プリンストン侯爵家やターンブリー侯爵家の息のかかっていない調査会社を探し、窓口はノアが担当してハーヴィーは会社に潜入して情報を集めていた。
「しばらく様子を見てからになるけれど、ハーヴィーの代わりに会社の経営に参加したいって言ってみようと思うの。
ビクトールがあんなだから私が頑張らなきゃって思ったって言えば今度は大丈夫なんじゃないかしら?」
前回はプリンストン侯爵から『女は経営に口を出すな』と言われて却下された為、ハーヴィ一ひとりに任せることになった。

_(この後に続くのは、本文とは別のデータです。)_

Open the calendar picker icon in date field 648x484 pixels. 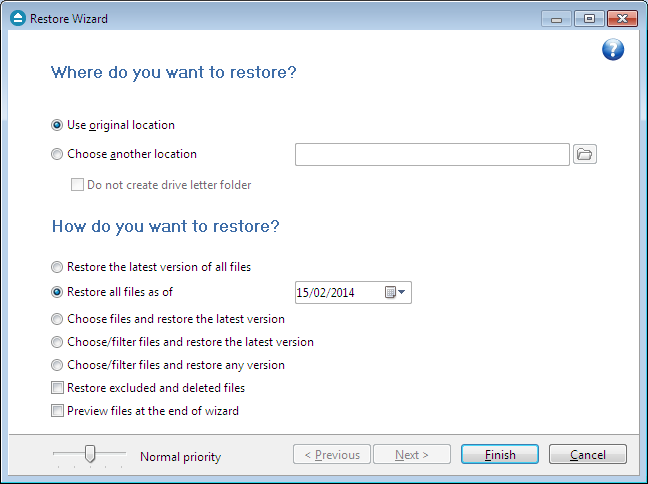pyautogui.click(x=395, y=292)
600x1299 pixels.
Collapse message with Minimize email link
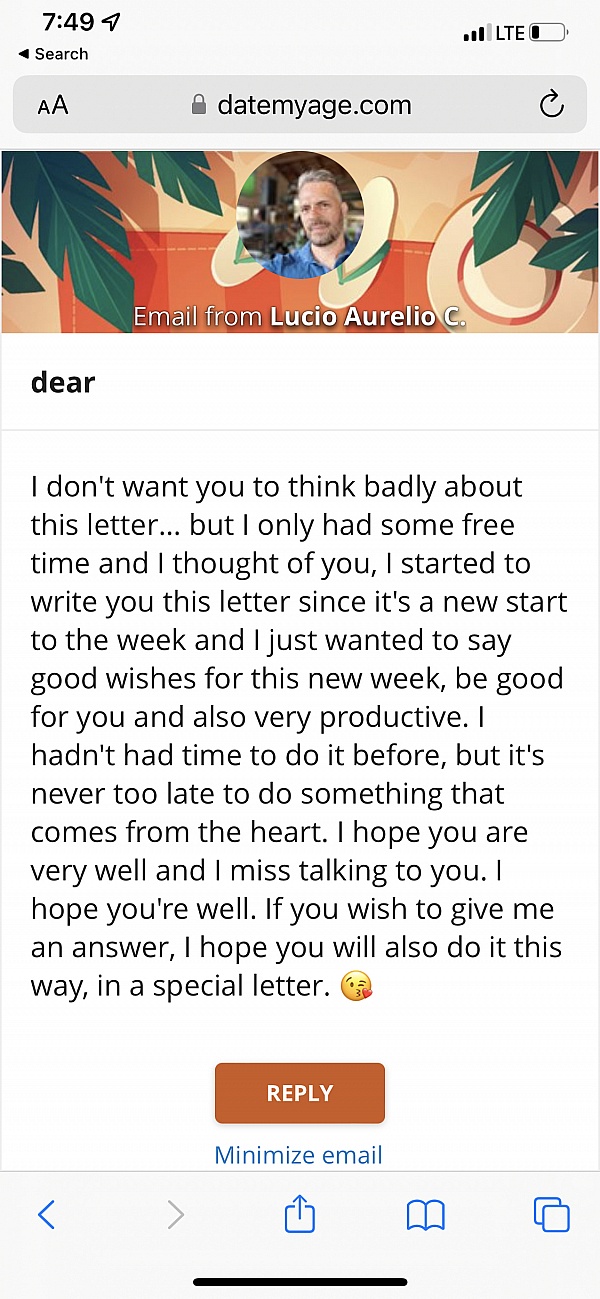298,1155
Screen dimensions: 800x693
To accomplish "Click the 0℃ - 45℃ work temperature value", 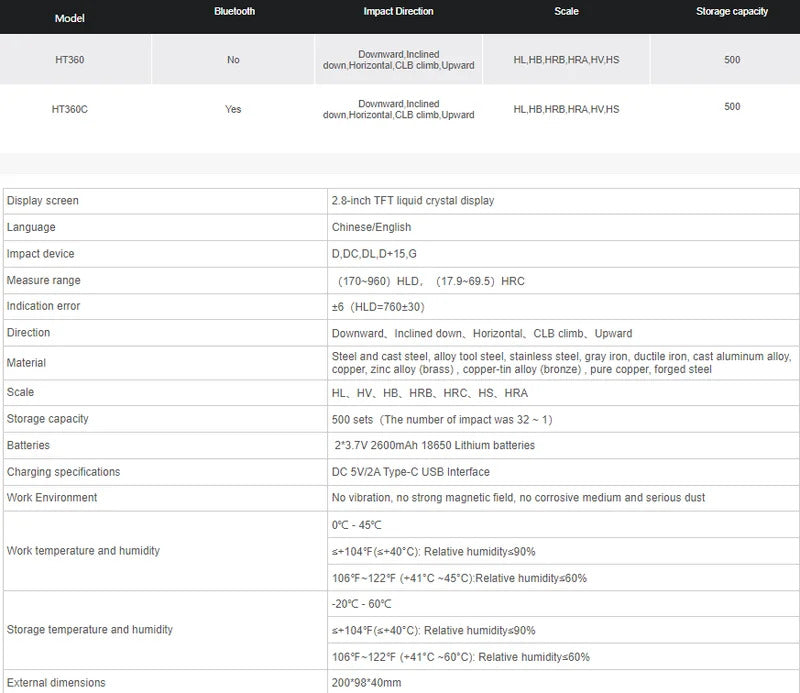I will tap(357, 525).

「そのくせお父様は領地経営を丸投げしてきてるのがムカつくけど、ターンブリー侯爵家が新しい後継を見つけるまでなら可能性があるんじゃないかしら?」
プリンストンの力を見せつけるとかなんとか言えば丸めこめるかもしれないとライラは考えているが、ノアは渋い顔をしている。
「それは⋯⋯危険すぎます。別の手を考えましょう。今度の長期休暇で寄港地のことを調べる予定だったじゃないですか」
なんとかライラの目をよそに向けたいノアだが、あまり上手くいっていない。
「調査会社は疑われるかもけど私なら大丈夫だわ」
「俺が護衛でついていけない場所は却下です!」
選民志向の強い侯爵達は荷運びや船乗りなどの労働者以外では平民を雇っていない。ノアは父親が騎士爵を持っているだけなので、会社に入ることが出来ない。

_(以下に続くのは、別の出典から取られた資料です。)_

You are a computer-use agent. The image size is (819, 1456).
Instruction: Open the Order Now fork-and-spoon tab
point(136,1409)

「だったら貴族になったらどうかしら? 養子先なら直ぐにでも見つかるわよ」
ライラ同様ノアの事も気に入っているシェルバーン伯爵夫人はいつでもノアを養子にする準備は出来ていると言い続けている。
『取り敢えず貴族になればいつでもどこでもライラについて行けるようになるのよ~』
シェルバーン伯爵夫人はパーティーやお茶会でライラのそばを離れる時心配そうな顔になるノアを見るたびに誘いをかけてくるらしい。
『心は揺れ動いていると思うの。コツコツ頑張るわ』
ライラは内心ではシェルバーン伯爵夫人が粘り勝ちしないことを祈っている。
(罪を重ねて財を蓄えた家なんて存在してはいけないと思う。プリンストン侯爵家は自分の代で終わらせるつもりだからいずれノアは自由になる。ノアには私とは関係なく自分の自由に生きて欲しい)
プリンストン侯爵家の罪が暴かれれば事業に関わっていない侯爵夫人やライラも連座で罪に問われるだろう。
(使用人全員に紹介状を書いて退職金も払ってちゃんと送り出さなくては。ノアならどこに行ってもどんな仕事を選んでもやっていけるだけの実力があるんだから、甘えるのは後もう少しだけ⋯⋯その後はもう)
翌朝、いつもより一時間早く屋敷を出た。呑気に欠伸をしていたデレクがライラの顔を見てニヤッと笑った。
「お嬢様はいつ見てもお美しい!」
「欠伸を誤魔化すためにお世辞を言わなくてもいいわ。今日は学園に着いたらそのまま待機していてくれるかしら?」
「はい、畏まりましてございます」
巫山戯た言葉遣いだがいつもながらデレクのボウ・アンド・スクレープはとても優雅で高位貴族や王族並みの美しさだと感心してしまった。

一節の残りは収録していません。